Íntimo Sentido


  Mi desconfianza extrema no me ayudó esa tarde. Ella había venido a hacer una consulta. No la dejé pasar, le comenté que estaba apurada, que iba a salir, así que la atendí en la puerta. No podía escuchar lo que me reclamaba, sólo miraba sus ojos que se iban de órbita y su mandíbula, que no paraba de hacer movimientos exagerados. Me había dado un poco de miedo.

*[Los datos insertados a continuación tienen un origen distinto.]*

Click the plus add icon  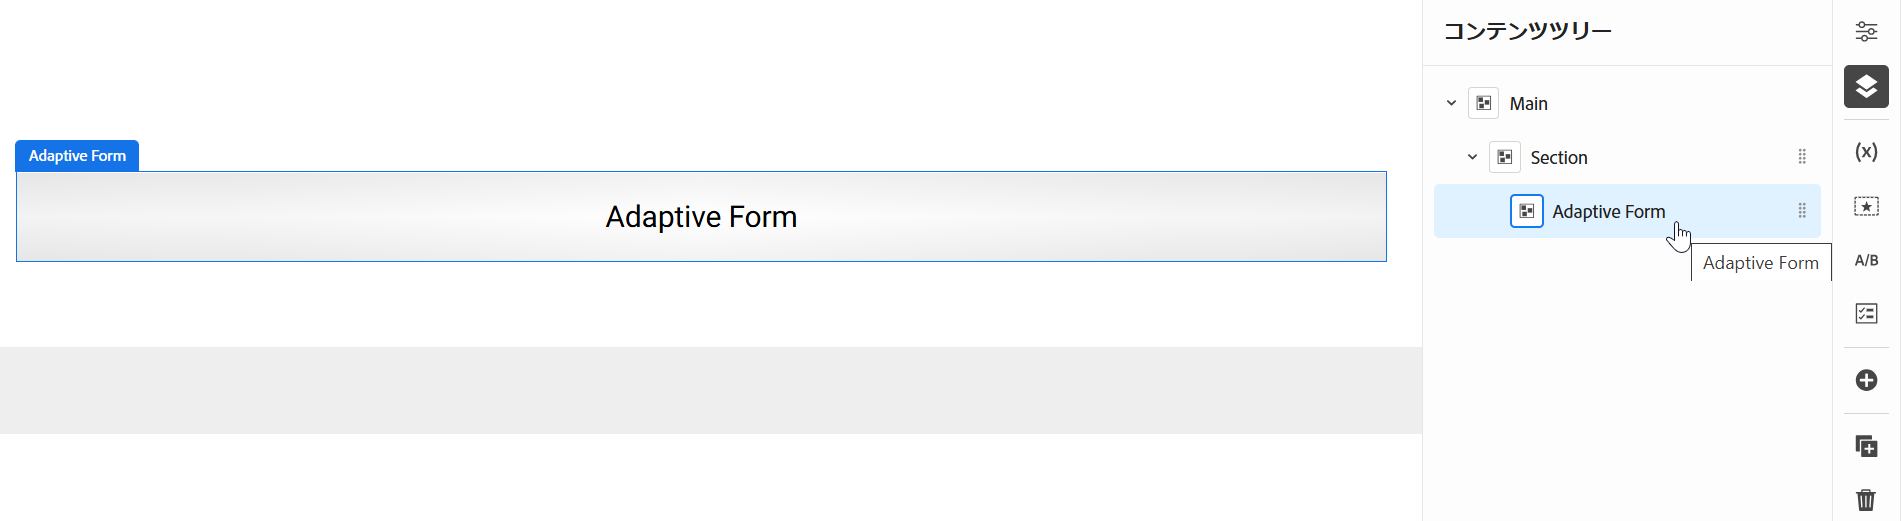click(1866, 380)
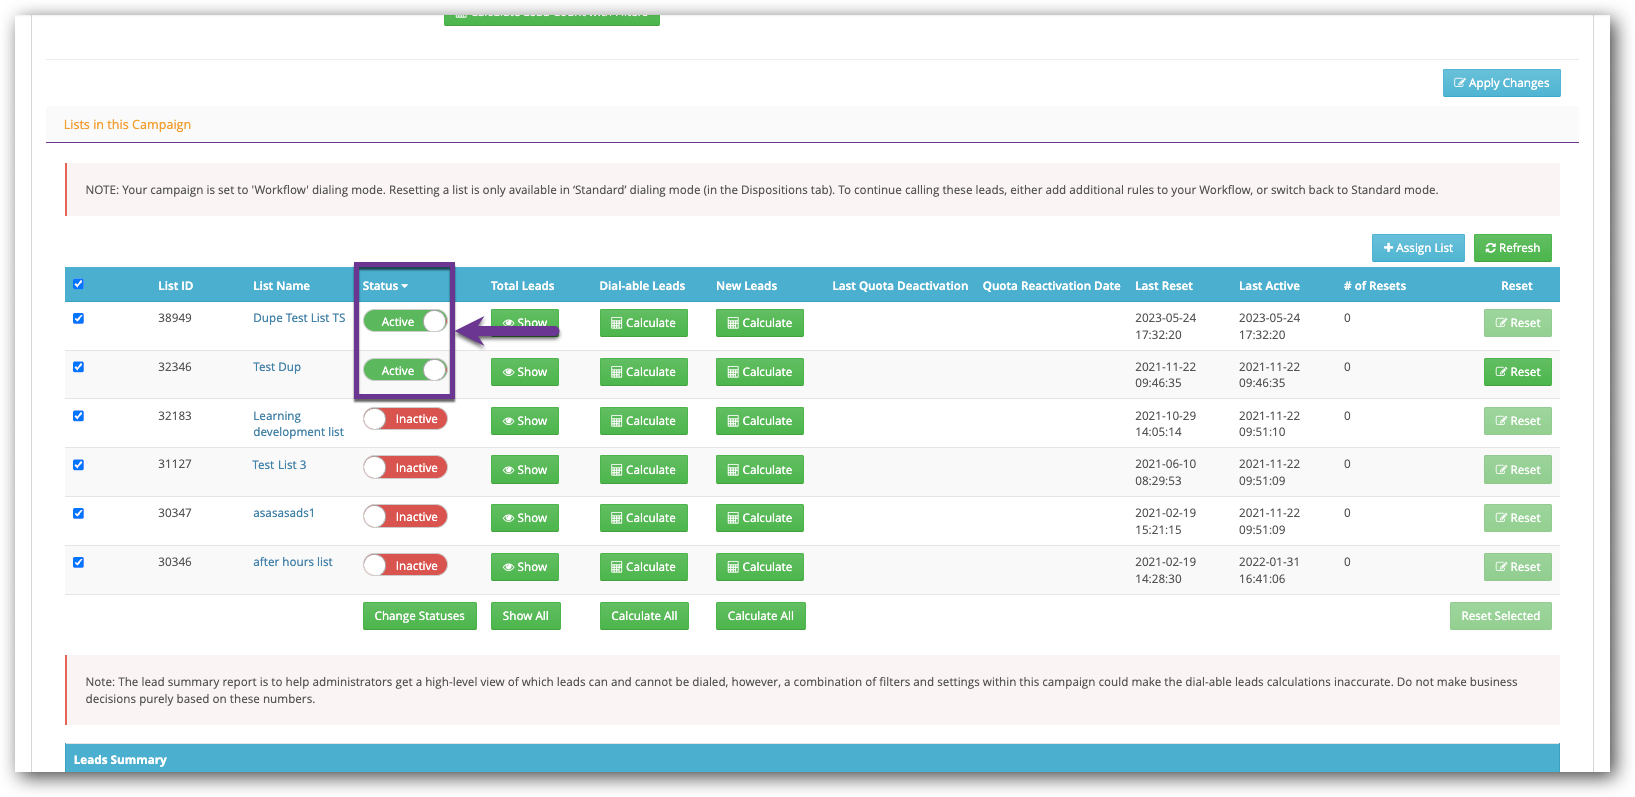Refresh the campaign lists table

[x=1512, y=248]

  Me empujó hacia adentro, no atiné a defenderme hasta que vi que sacó el arma. Reaccioné cuando sentí el tiro en mi sien. La saqué fuera de mi casa como pude. Alcancé a dar media vuelta de llave a la puerta. Y no pude más, me caí y no volví a levantarme.

 “¿Cómo va ese vestuario?”, me escribió una amiga, que me había acompañado a comprar ropa para la salir esa noche. No pude contestar. Horas después, me volvió a llamar. No pude atender. Al otro día, otra de las chicas telefoneó. Yo no podía hacer nada. Sentía que el tiempo ya no corría, que todo lo que pasaba a mi alrededor estaba en un segundo plano, hasta el ruido de la moto que llegó con ella de acompañante y se fue. Corroboró que estuviera tirada, inmóvil, en el piso. Eternamente inmóvil.

Sabía que alguien me iba a encontrar, aunque fuera demasiado tarde.

  La puerta estaba cerrada y no había señales de mi presencia. Mi amiga llamó a la policía. “Está tirada en el piso, no se mueve”, escuché que le dijo el agente. Ahí supe que se habían dado cuenta de todo.

  Sé que fui muy solitaria, pero no iba  faltar a una fiesta o no atenderle el teléfono a mis propias amigas. Hoy me doy cuenta de que haber sido tan reservada complicó un poco al armar la lista de sospechosos. Y sospechosas.